Safety is the first thing you need to take into account when doing downwinders. Being out on open water means that if something goes wrong your options to correct the situation will be greatly limited. When you add high seas and winds to that it makes safety even more important. You should always do downwinders with a group of experienced paddlers who understand the currents and tides of the area you are going to. You should bring enough food and water. You should have a back-up plan if the weather changes for the worse or there is a change in the direction of the wind. In addition to having the mandatory leash, PFD, whistle, and light, you should also have your cell phone or a radio in order to contact help if needed. Neoprene apparel may also be necessary.
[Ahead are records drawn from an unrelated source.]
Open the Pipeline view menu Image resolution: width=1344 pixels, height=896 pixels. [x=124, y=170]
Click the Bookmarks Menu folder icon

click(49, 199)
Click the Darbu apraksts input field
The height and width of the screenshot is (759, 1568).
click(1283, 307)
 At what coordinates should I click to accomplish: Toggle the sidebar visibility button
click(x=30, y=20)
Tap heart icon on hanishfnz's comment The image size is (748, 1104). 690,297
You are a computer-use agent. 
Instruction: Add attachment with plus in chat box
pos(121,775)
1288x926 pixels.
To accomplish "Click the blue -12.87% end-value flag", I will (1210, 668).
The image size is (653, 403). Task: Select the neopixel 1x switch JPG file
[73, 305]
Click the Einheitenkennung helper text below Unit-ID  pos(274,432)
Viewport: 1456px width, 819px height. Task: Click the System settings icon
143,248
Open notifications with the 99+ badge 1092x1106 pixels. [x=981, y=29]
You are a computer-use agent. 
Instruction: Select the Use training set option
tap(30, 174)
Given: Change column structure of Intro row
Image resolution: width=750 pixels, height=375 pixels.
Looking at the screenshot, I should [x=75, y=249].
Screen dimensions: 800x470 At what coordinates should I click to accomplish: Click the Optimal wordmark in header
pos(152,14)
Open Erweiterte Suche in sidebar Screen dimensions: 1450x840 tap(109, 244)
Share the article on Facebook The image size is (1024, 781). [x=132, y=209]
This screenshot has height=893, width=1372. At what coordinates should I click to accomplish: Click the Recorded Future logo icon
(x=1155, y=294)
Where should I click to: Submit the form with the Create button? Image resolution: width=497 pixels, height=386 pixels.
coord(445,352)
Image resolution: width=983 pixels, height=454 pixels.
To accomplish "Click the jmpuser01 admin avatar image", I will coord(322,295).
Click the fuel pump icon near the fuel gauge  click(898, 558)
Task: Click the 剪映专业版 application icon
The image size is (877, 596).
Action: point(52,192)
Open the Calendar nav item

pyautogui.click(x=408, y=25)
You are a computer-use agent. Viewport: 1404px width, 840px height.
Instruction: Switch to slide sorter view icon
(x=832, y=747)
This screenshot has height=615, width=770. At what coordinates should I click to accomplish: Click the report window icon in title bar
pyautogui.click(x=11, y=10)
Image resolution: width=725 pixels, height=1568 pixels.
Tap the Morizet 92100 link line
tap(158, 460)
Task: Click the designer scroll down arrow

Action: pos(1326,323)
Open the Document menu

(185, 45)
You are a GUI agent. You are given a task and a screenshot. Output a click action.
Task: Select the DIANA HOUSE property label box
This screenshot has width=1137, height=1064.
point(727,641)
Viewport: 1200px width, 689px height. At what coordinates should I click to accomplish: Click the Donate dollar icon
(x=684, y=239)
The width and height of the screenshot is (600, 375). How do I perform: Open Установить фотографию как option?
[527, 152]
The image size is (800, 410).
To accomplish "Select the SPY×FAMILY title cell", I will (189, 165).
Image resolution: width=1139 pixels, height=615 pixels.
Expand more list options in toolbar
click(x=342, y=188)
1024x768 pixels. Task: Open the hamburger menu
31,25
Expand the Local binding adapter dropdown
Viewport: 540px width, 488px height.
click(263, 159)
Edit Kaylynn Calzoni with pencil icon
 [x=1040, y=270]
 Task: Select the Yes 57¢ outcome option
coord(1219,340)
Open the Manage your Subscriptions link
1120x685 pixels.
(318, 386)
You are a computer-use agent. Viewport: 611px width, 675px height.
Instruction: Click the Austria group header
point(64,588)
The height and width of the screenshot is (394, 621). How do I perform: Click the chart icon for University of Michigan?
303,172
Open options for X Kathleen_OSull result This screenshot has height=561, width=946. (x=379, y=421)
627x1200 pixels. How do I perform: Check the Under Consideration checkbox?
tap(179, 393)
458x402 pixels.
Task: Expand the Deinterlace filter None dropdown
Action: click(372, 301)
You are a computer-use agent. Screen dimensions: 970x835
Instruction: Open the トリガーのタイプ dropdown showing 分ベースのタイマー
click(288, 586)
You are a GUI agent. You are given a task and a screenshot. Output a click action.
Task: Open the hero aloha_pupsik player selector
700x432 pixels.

Stand up paddleboard companies have been making good flatwater and openwater boards that are great for downwinding for a while now. Any longer board (11 feet and up) with a planing hull and a moderate amount of rocker in the nose can be good for downwinding. The longer boards will make it easier to catch those wind, rolling ocean swells and the rocker will help keep the nose from diving under the water and slowing you down.
The main idea is to link the swells, which are essentially rolling waves, and to know when to time your paddle strokes. The water will be moving a lot faster than you think so it is proper to get a jump on the wave before it passes underneath and away from you. You want to be standing in the middle of the board with your feet slightly offset and your knees slightly bent. This will help you maintain your balance as the board is carried on by the wave and as it stalls in the trough between waves.
When to Paddle
You want to start paddling with quick, strong strokes as you feel a wave pick up your board and begin to pass underneath. You will feel like you are sliding down the backside of the wave as the next wave approaches from behind. You need to really step on the gas at this point to pick up enough forward momentum to allow your board to catch that next wave.
On the Wave
Once you feel your board being lifted and carried by the wave, paddle quickly a couple of more times to make sure you have the necessary momentum to stay on it. At this point, if the wave is steep enough, you will start moving down the face of it. Your board will be positioned on a downward angle, so pay attention to the nose of your board. If it dips below the water that is called “pearling” and if it sinks far enough down you can easily get thrown off the board. To avoid this, step back towards the tail and ride (surf) the wave for as long as it lasts. If you feel yourself slowing down then step forward and get the nose closer to the water. Moving forward on your board will give you extra speed. Moving back on your board will keep the nose from pearling. When downwinding, you will find yourself moving back and forth quite a bit as you link the swells.
This is a general overview of downwind paddleboarding. There is so much more to it that involves wind direction, bottom topography, wind swell versus ground swell, etc. But you don’t need to start out in the middle of the ocean to downwind. In fact, 15 or 20 mph wind out on your local lake, river or harbor will be enough to learn in and the get the feel for how to time your riding and get a good rhythm going. Downwinding is a major staple of stand up paddleboarding activities because it is so fun and addicting. So give it go and see what it’s like!